Regulate the robots


Madison Ling, Campus Life Editor

There has been much debate about what role artificial intelligence (AI) should have in health care. Some say that its role should be unlimited and that these algorithm controlled machines should be allowed to hold human lives in their hands. Others argue that it should not be used and question how a robotic contraption could possibly react to a comparable level of efficiency and compassion as a human physician. However, what hasn’t been considered is that this technology should be used in a regulated manner due to ethical and intellectual dilemmas.

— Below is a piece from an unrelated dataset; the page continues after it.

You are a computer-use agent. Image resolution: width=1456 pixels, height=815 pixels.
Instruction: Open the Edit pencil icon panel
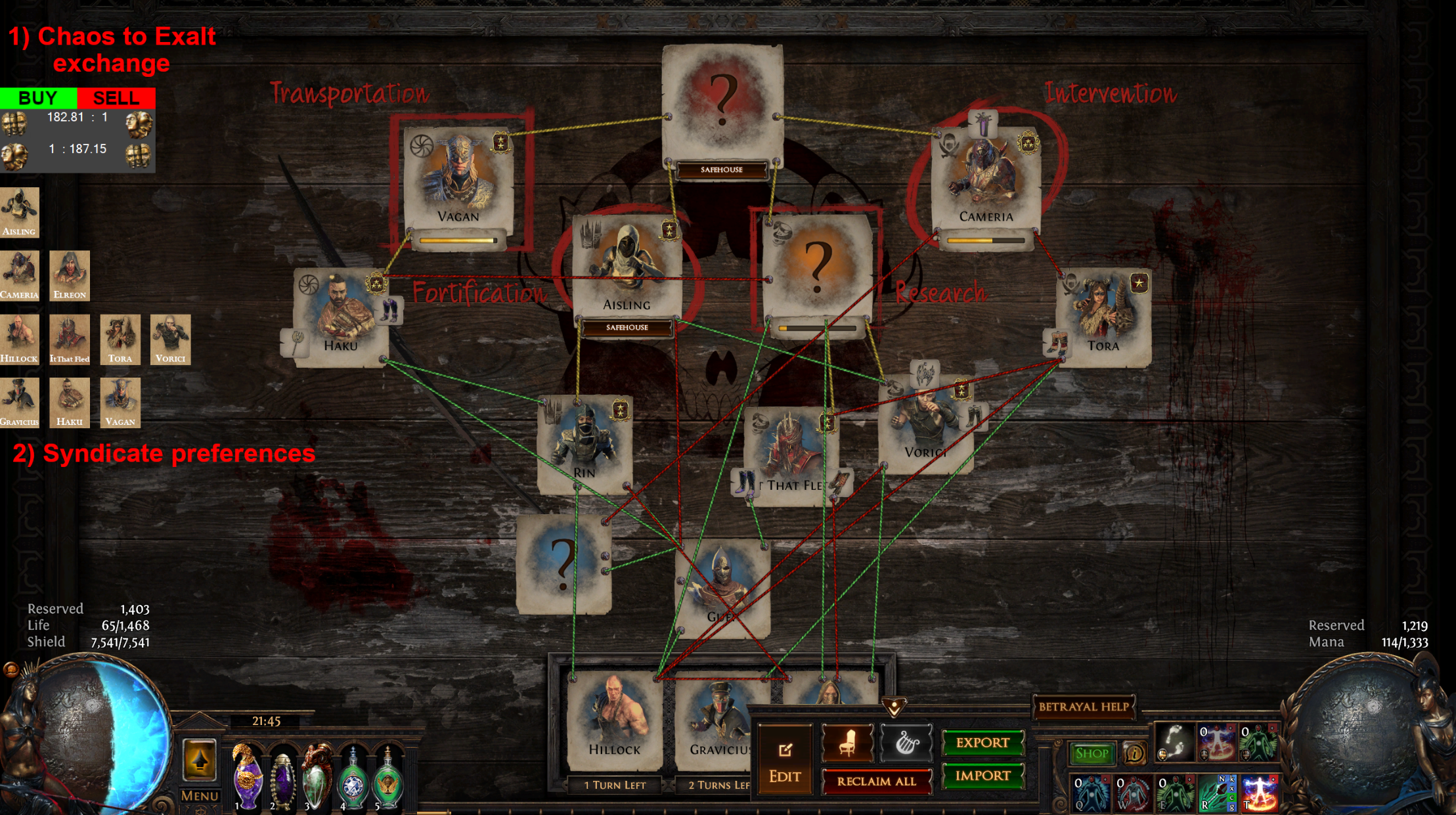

According to the American Medical Association’s (AMA) Journal of Ethics, “Some of the most exigent concerns include patient privacy and confidentiality.” This is in reference to the Health Insurance Portability and Accountability Act of 1996, which was put into legislation to protect patients’ personal information.
Physicians are expected to uphold this policy and if violated, it can result in severe repercussions. The use of this technology begs the question of what information artificial intelligence (AI) should be privy to and who is liable if and when a violation occurs. In fact, the National Institute of Health (NIH) reports that nearly half of doctors in America think that the technology will not work properly or meet expectations, thus leading to fatal errors both medically and ethically.
The next concern associated with this technology is its intellectual capabilities. This isn’t only in regards to their extent of knowledge, but their potential for bias when diagnosing common medical problems in different races and genders. In fact, a Gallup survey conducted through Northeastern University found “69 percent of millennials worry that the emergence of new technology will exacerbate inequality.” Emphasis was placed on the rich and poor gap in this survey, but could apply to other differences.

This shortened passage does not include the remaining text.